City staff briefed the council on a proposed raw-water pipeline concept that would tap the West Central Texas Municipal Water Supply District's existing line near FM 717 and run roughly 24 miles to the city's water treatment plant. "What we would do is tap into that line ... put it in tank, and store it up to repump it so that they can't pressurize it all the way back to town," the City Manager said, outlining the need for storage tanks, pump manifolds, a small service building and a generator at the tap site.
Staff presented operational numbers and reuse opportunities. The City Manager described filter backwash volumes and existing lagoon storage: "...we periodically had to do a procedure called backwashing the filter ... if you look at our numbers, it's 200 to 300,000 gallons a day." He said ongoing lagoon improvements will yield about 1 million gallons of storage capacity and that "at a minimum, I could see a scenario where people getting 200 or 300,000 gallons a day in that backwash water. And we know at a minimum ... we can pump 850,000 gallons a day. Now we've got 1,300,000 gallons to work with." He noted the city's normal lake withdrawal is "somewhere between 3 and 4,000,000 gallons a day," so the pipeline could offset a material share of demand during dry periods.
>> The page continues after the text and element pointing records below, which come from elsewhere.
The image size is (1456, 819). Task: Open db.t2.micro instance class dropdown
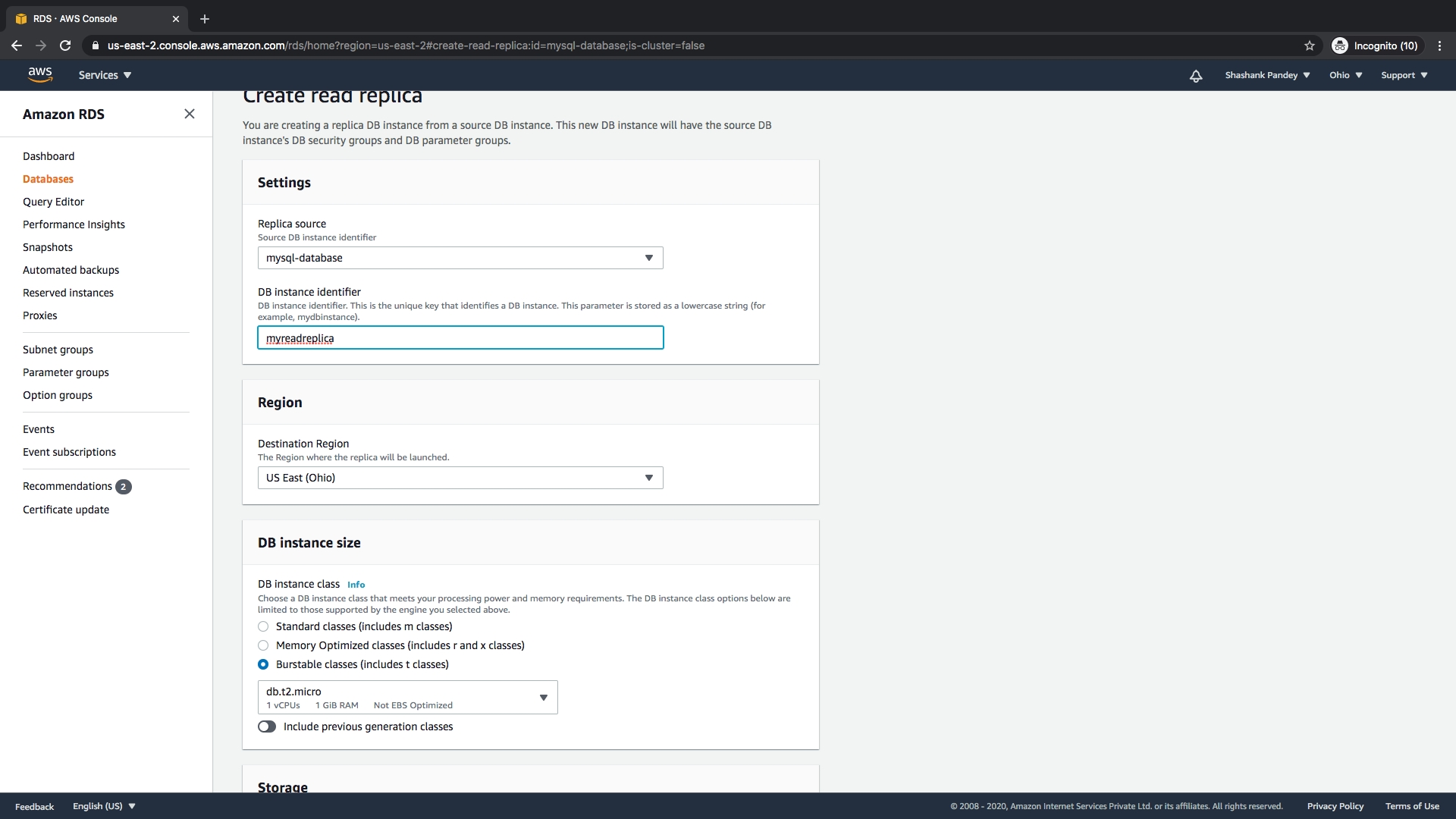point(407,697)
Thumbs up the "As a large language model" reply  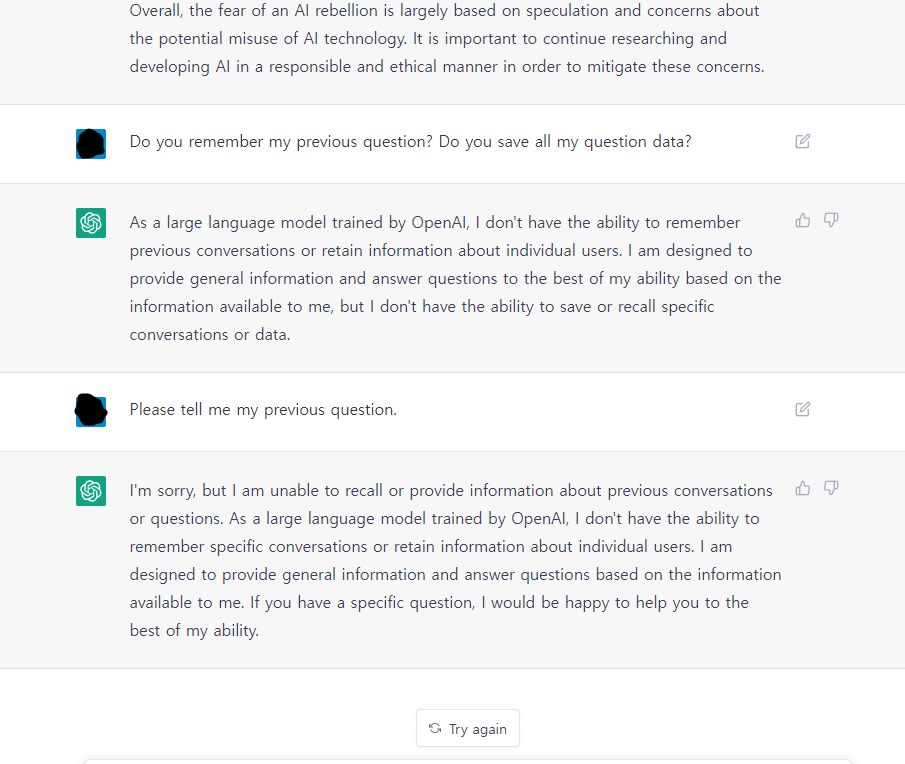click(x=802, y=220)
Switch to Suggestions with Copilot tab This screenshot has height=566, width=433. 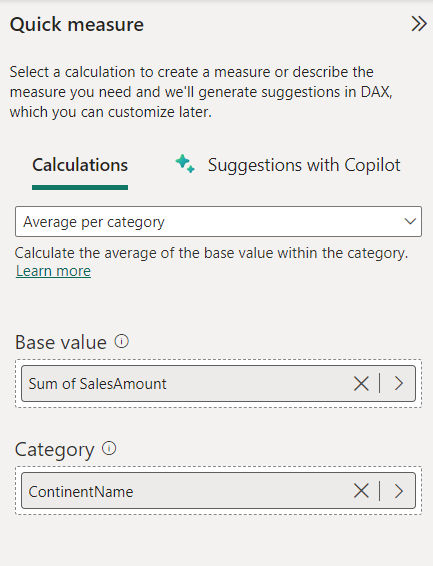pos(304,165)
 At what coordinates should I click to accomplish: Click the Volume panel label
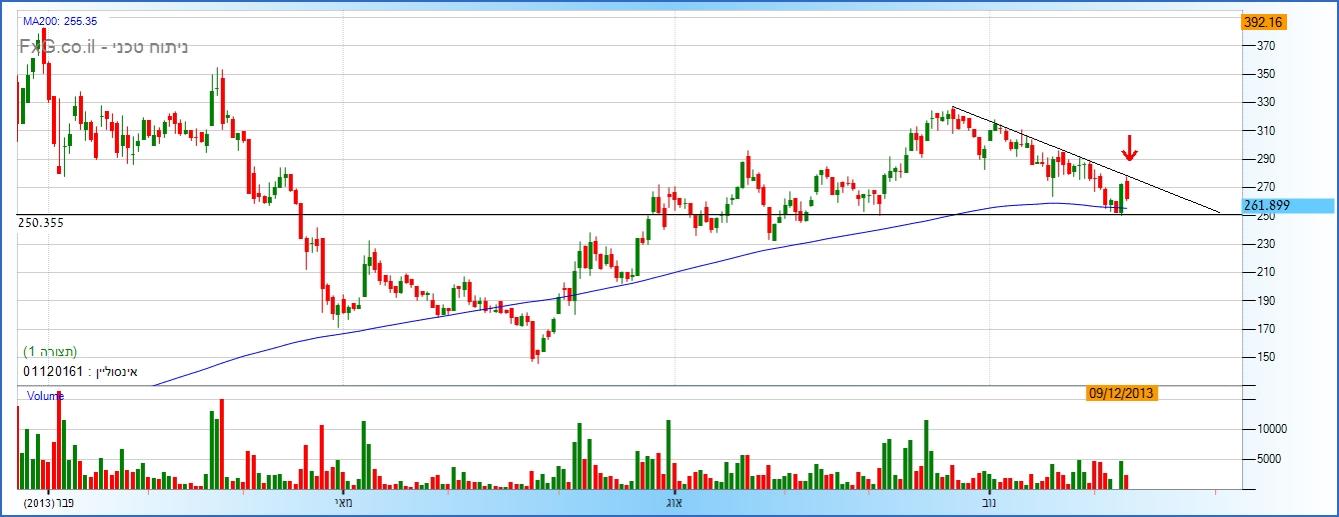(x=45, y=396)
Staff also discussed reclaimed wastewater reuse and permitting: "We think we could possibly get permitted to run it back to the headworks ... but the key part is the chemical composition of that water is going to be different than raw water ... [TCEQ] would only permit us if we have a pretreatment process," the City Manager said, describing the potential need for an additional tank and pretreatment facility at the sewer plant before introduction to the potable system.
Council and staff discussed contractual and volume questions with West Central. The City Manager said he exchanged email with West Central's executive director and relayed that West Central indicated "if your max take was no more than 2,000,000 gallons a day, ... we're we wouldn't even notice it from the valuable water that went through there." The City Manager asked the council to authorize inclusion of this option in the planned $100,000 PK water study: "part of the reason I wanted to bring this up in the budget discussion more is I hope it doesn't take this much, but that $100,000 that we're putting toward a PK water study, we'd like the council to consider studying this alternative." Staff recommended obtaining clearer commitments or terms from West Central before spending study funds.
No binding agreements were executed at the meeting. Staff said they will pursue feasibility work, confirm contractual terms and volumes with West Central, and include the option in the PK water study if council agrees.